(Given data)
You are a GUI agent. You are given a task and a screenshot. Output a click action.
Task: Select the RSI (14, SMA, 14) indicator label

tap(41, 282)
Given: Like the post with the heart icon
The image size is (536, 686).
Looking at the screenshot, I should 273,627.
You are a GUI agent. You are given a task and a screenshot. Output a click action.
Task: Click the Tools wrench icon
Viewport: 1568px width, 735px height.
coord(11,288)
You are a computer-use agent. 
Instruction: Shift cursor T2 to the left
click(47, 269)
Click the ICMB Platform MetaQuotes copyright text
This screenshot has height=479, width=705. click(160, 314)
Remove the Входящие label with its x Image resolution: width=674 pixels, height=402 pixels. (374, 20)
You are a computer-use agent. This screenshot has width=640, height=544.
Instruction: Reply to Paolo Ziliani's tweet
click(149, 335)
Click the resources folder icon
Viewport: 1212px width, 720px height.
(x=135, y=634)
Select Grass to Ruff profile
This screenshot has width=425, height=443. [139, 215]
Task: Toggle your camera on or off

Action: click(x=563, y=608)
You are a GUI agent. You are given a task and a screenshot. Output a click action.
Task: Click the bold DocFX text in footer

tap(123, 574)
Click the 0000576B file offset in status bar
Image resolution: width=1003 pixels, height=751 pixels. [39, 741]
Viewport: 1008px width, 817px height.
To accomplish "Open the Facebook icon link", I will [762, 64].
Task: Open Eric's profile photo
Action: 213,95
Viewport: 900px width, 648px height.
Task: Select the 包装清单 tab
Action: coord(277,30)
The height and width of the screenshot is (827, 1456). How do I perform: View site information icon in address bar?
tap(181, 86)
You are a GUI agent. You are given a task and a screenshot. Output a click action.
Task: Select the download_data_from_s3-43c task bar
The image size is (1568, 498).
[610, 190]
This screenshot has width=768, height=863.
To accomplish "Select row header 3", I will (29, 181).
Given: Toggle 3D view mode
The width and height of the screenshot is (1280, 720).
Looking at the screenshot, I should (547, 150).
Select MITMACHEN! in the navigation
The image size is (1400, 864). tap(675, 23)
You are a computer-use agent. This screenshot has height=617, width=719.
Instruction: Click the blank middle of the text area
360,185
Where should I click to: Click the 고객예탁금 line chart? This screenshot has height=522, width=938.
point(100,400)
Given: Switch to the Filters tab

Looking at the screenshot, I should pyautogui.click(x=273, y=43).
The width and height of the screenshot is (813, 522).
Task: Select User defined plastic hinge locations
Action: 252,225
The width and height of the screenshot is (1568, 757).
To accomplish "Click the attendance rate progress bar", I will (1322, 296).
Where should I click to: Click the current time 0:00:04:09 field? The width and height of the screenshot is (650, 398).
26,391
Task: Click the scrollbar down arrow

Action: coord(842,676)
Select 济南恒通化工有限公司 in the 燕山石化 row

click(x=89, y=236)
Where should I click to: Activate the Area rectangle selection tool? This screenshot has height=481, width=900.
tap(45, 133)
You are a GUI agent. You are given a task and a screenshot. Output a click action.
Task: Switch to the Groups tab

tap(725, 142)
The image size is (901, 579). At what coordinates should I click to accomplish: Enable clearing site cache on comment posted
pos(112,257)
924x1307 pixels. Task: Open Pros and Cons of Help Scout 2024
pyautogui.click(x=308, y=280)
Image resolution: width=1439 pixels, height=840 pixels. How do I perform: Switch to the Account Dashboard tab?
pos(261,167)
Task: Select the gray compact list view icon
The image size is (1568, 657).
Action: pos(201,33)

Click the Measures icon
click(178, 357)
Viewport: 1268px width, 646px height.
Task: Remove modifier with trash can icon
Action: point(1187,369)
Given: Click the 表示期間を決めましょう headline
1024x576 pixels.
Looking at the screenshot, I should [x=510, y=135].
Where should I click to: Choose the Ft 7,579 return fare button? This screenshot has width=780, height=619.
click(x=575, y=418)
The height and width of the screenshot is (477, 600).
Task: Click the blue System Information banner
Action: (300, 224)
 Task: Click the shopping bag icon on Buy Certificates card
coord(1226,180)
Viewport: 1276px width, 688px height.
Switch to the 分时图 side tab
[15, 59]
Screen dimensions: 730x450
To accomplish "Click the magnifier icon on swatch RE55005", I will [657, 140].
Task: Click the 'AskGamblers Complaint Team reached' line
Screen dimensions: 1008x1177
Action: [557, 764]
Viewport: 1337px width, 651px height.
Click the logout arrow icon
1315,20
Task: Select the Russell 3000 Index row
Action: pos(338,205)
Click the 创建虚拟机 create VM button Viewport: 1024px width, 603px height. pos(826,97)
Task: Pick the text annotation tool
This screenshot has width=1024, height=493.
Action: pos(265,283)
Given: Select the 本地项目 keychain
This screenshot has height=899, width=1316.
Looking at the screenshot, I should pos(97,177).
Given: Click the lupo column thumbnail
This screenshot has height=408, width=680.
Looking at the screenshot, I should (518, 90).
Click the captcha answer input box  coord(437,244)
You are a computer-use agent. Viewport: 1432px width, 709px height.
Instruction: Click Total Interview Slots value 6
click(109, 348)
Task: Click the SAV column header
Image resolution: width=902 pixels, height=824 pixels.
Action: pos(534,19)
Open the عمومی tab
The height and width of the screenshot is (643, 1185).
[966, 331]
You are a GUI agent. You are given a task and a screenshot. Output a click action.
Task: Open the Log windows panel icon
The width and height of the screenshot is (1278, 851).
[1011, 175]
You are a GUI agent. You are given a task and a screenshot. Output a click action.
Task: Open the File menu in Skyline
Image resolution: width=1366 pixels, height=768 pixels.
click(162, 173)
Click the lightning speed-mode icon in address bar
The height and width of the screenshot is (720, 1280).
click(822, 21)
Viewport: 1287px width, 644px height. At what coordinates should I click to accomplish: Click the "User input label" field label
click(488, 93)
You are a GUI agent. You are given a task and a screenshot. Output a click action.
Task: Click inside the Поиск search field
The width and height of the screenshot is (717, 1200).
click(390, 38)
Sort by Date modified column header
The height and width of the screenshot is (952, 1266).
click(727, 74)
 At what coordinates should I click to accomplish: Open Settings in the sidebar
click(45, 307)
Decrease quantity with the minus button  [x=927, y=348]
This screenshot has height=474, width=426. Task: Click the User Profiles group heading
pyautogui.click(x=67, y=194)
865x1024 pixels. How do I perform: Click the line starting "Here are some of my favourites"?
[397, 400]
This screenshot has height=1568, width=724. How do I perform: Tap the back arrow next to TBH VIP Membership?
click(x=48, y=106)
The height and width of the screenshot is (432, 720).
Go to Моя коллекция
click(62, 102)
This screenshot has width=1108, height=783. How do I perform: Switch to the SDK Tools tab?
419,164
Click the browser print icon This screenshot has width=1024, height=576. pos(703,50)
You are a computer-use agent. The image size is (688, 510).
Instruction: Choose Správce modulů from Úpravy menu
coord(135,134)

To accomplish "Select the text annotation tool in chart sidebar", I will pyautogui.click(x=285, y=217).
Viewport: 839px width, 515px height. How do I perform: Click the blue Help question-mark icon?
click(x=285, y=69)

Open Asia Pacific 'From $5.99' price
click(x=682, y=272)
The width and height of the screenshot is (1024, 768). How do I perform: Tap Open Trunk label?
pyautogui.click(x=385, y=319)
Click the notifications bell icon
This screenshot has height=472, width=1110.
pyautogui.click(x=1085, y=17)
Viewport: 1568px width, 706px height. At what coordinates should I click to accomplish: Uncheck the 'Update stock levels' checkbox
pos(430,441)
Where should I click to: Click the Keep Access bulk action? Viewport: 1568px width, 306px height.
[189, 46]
(End Given data)
=== What you should do ===
Lines holding the string "annotation" in the records: how many are there? Give only the number.

=== Answer section ===
2